Collaboration, New Thinking Needed for Cancer Crisis
IAEA Marks World Cancer Day 2009 with Special Event and Call for Action
The IAEA is hosting a special World Cancer Day event at the Vienna International Centre (VIC), Vienna, Austria, 4 February 2009. (Photo: D. Calma/IAEA)
- Story Resources
- IAEA Talk: IAEA and Cancer Control, Interview with Werner Burkart, IAEA Deputy Director General, Nuclear Sciences and Applications, Podcast [.mp3]
- PACT Website
- IAEA Deaprtment of Nuclear Sciences and Applications
- IAEA Department of Technical Cooperation
- Division of Human Health
- International Union Against Cancer
- International Agency for Research on Cancer (IARC)
- World Health Organization
World Cancer Day, marked each year on 4 February, aims to raise awareness of the global cancer burden and inspire greater effort to fight the disease. This year, that aim takes on particular significance: latest figures from the International Agency for Research on Cancer (IARC) show that by 2010 cancer will have overtaken cardiovascular disease to become the world´s number one killer.
According to IARC´s World Cancer Report for 2008, there were more than 12 million new cancer cases worldwide last year alone. Incidence is rising so rapidly that by 2030 there could be as many as 27 million people with cancer and 17 million cancer deaths annually, more than 70% of them in the developing world.
Adding its voice to the World Cancer Day campaign, the IAEA is urging a vigorous, collaborative approach towards fighting the disease in poorer countries that are least able to cope with the worsening cancer crisis.
"On this World Cancer Day it is very difficult to accept that some people are doomed to die either because screening is lacking and so their cancer is detected only at a very late stage, or because no cancer therapy is available," says Werner Burkart, IAEA Deputy Director General, Nuclear Sciences and Applications. "The IAEA is standing together with the international community in the hope that through collective action we can improve care and survival for the many people confronting cancer in the developing world."

__Data shown__.
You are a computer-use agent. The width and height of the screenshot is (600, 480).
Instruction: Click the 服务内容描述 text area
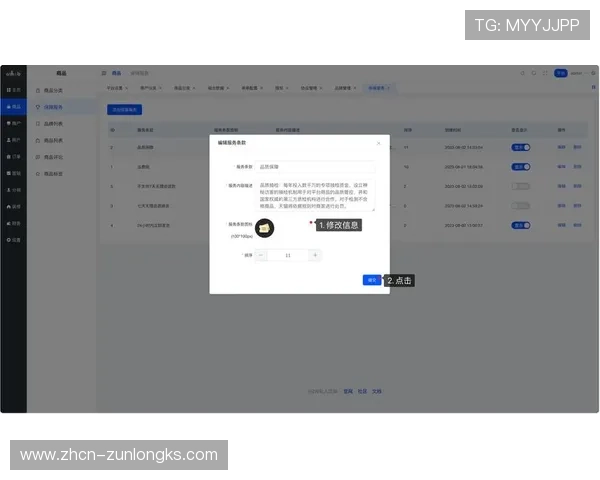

__Requirement 1__. According to the World Cancer Day article, how many new cancer cases were there worldwide last year?
__Requirement 2__. Do these statements agree with the World Cancer Day article? (a) World Cancer Day falls on 4 February every year. (b) By 2030 there could be as many as 17 million people with cancer each year. (c) The IAEA's World Cancer Day event is held at the Vienna International Centre.
__Requirement 3__. Extend the World Cancer Day article beyond its final paragraph.

__Task result 1__. More than 12 million.

__Task result 2__.
(a) Yes: "World Cancer Day, marked each year on 4 February"
(b) No: "as many as 27 million people with cancer and 17 million cancer deaths annually"
(c) Yes: "a special World Cancer Day event at the Vienna International Centre (VIC), Vienna, Austria"

__Task result 3__.
Because people in developing countries are now living longer and adopting western lifestyles, including more tobacco use and high-fat diets, cancer numbers are increasing dramatically. Yet limited resources and health systems often over-burdened by communicable diseases such as HIV/AIDS mean that many cancer patients have little or no access to proper diagnosis and treatment.
Spearheaded by its Programme of Action for Cancer Therapy (PACT), the IAEA draws on its expertise in radiation medicine to help low-income countries introduce or expand radiotherapy capacity within the context of national cancer control programmes. And it works in partnership with leading international cancer organizations and Member States to develop and implement the strategies a country needs to combat its cancer burden: prevention, early detection, diagnosis, treatment and, in incurable cases, palliation to ease end-of-life suffering.
Placing Cancer on the Global Health Agenda
But according to PACT much more remains to be done and only a fundamental change in the way the cancer crisis is approached can help those countries which currently are unable to help themselves. This must start from the top. Right now, cancer is not specifically mentioned in the United Nations´ own Millennium Development Goals, falling instead under "other diseases" referred to in MDG 6. PACT is urging that cancer be made a priority, with resources earmarked and directed to help meet the need in low and middle-income countries.
"PACT is calling on the donor community and bilateral development agencies to make cancer in developing countries a priority on the global health agenda. Without a radical change in thinking, low-income countries will see more and more people dying prematurely and needlessly from cancer, with devastating social and economic consequences," says Massoud Samiei, Head, PACT Programme Office.
Think Global, Act Local
Thanks to more screening availability, early detection and better treatment, cancer cure rates are improving in a number of industrialized countries. To drive home the need for increased awareness and vigilance among staff members and visitors to the Vienna International Centre (VIC), headquarters of the IAEA, PACT is hosting a special World Cancer Day event in the building´s Rotunda, with audio-visual presentations about its work.
Both the VIC Medical Services and the Vienna Cancer League are participating in the activities and will offer information on cancer prevention and early detection, as well as advice on quitting smoking.